Screening for culture fit upfront has been one of the most important things I'm proud of that we've done in the past couple of years and it really changed the trajectory by being very sophisticated how you screen the talent. - Guys, in summary, the past 10 minutes we touched on customer focus driving that growth from 70 million of AR to 130, which is impressive. We talked about the experimentation framework. - And cashflow positive, by the way. - And cashflow positive. - Growing on a cashflow positive way. - I do have one quick, I remember when I was in your office you said, it was kind of off the record,
I can make it on the record because it's old now. You're like, you know, we're looking at maybe IPO-ing right now. I kept watching the news, no IPO. What happened? Well, you're not going to go away. Well, right now, if you look at threshold for IPO, you have like $300 million, $400 million. So the bar just moved. So the bar just moved. So, I mean, look, we're actively looking at token acquisitions. We're going to do this year $130 million, $140 million. Next year, we're probably going to grow at $100 million.

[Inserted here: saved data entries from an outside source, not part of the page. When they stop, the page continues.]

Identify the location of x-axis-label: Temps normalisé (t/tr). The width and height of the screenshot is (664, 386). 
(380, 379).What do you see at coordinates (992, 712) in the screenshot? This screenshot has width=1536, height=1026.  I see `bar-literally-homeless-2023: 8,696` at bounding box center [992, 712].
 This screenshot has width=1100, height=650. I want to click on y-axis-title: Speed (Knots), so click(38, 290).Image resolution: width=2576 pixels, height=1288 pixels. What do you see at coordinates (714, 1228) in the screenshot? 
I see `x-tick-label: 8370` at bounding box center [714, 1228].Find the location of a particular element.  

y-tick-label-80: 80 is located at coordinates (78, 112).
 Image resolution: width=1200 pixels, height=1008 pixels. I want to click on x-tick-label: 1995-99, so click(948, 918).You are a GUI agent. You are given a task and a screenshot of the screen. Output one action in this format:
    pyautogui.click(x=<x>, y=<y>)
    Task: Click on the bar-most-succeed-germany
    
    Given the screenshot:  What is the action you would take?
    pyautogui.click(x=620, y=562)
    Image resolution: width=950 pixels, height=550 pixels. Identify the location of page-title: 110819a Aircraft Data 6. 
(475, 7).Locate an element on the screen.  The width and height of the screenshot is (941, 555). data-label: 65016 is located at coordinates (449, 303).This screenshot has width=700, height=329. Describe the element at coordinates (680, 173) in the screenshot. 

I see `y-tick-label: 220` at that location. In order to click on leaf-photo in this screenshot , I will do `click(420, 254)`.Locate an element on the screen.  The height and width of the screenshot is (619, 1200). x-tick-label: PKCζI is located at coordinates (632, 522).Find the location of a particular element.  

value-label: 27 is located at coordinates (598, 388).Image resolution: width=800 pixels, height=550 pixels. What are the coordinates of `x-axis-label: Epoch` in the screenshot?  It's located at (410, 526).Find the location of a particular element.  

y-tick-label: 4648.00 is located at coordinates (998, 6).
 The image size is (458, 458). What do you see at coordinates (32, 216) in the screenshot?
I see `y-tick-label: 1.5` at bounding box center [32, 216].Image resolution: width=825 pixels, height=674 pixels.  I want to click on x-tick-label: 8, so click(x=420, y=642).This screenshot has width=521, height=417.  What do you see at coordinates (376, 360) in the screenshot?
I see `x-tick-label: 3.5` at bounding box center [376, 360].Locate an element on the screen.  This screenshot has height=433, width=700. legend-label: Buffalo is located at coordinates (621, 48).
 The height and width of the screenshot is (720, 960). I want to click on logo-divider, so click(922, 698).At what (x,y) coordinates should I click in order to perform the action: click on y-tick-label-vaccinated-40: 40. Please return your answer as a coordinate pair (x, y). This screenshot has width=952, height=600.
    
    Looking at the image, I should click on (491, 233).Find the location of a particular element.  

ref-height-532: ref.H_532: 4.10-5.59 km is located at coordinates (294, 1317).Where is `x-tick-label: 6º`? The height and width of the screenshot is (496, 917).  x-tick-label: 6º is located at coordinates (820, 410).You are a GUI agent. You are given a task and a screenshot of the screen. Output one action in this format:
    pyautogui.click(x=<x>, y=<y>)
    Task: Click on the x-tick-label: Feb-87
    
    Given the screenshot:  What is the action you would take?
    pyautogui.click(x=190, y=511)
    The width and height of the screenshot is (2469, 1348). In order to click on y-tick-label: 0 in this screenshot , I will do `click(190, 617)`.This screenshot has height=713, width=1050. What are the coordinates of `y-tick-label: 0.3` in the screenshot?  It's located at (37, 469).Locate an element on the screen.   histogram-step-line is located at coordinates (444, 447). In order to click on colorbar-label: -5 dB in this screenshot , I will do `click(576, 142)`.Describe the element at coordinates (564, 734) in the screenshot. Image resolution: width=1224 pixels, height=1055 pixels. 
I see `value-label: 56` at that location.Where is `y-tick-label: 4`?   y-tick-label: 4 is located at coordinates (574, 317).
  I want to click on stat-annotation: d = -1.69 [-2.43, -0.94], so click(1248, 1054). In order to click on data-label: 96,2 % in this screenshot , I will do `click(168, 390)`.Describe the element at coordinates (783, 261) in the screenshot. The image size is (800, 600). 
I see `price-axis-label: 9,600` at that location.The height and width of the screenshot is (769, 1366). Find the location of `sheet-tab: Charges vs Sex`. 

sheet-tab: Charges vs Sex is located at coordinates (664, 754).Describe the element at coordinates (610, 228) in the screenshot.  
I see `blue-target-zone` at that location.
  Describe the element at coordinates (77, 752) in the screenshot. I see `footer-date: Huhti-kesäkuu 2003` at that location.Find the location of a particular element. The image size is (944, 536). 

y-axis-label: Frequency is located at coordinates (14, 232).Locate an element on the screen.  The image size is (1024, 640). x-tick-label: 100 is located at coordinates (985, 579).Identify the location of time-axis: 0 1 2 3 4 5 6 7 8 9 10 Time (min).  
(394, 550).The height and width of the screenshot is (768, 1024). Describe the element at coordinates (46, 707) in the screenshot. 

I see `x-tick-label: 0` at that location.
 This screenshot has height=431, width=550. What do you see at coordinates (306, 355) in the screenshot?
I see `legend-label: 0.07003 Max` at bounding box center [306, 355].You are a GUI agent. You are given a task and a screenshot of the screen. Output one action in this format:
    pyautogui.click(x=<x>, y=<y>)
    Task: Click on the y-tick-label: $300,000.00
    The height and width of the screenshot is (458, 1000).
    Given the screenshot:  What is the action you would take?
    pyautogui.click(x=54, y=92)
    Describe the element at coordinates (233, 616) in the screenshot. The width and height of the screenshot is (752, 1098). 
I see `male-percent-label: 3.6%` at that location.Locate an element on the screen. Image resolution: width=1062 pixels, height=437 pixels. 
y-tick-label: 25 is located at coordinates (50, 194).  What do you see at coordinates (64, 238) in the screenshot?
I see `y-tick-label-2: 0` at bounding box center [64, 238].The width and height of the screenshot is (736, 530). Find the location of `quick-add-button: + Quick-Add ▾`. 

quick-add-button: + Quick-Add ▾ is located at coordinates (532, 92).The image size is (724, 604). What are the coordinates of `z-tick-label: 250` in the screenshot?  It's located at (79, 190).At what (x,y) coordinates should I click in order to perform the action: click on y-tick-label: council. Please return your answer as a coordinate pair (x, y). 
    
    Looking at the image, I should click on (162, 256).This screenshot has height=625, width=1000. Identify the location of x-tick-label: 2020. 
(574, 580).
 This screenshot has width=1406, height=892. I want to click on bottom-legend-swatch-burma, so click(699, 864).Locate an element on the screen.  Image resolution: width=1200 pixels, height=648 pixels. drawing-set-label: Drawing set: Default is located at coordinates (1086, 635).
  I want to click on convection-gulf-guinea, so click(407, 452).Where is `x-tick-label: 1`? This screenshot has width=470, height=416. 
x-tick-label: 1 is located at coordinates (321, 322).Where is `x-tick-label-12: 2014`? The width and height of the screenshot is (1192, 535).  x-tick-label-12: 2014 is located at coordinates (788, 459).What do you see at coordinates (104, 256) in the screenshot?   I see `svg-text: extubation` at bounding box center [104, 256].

25-30%. When you say tuck-in, you're buying other companies. Yeah, so we're going to grow organically at 25-30% and we're going to look actively at tuck-ins as well at 20-40 million era range. So I think there's lots of interesting opportunities ahead. Well, guys, heck of a story. Super transparent. He'll be around more for lunch. Again, got going. Launched the MVP to the detriment of his
other engineering team, but it got the job done. Quick experiments like the job reports or the report, the security report ended up bringing in 85,000 leads. The company has turned those leads via multi-products we've sent to an average customer value of 23, 24, 25,000 bucks per year. Now sitting at 130 million bucks of AR with plans to grow to another 140, 150 million bucks in the next, call it six to eight months. We're certainly rooting for you. - 140 in the next few months. - Even the shorter period, always faster growth for this guy. Guys, give it up for Alex at Security Scorecard.
Hey, thanks. That was awesome. You're always great. Thank you so much.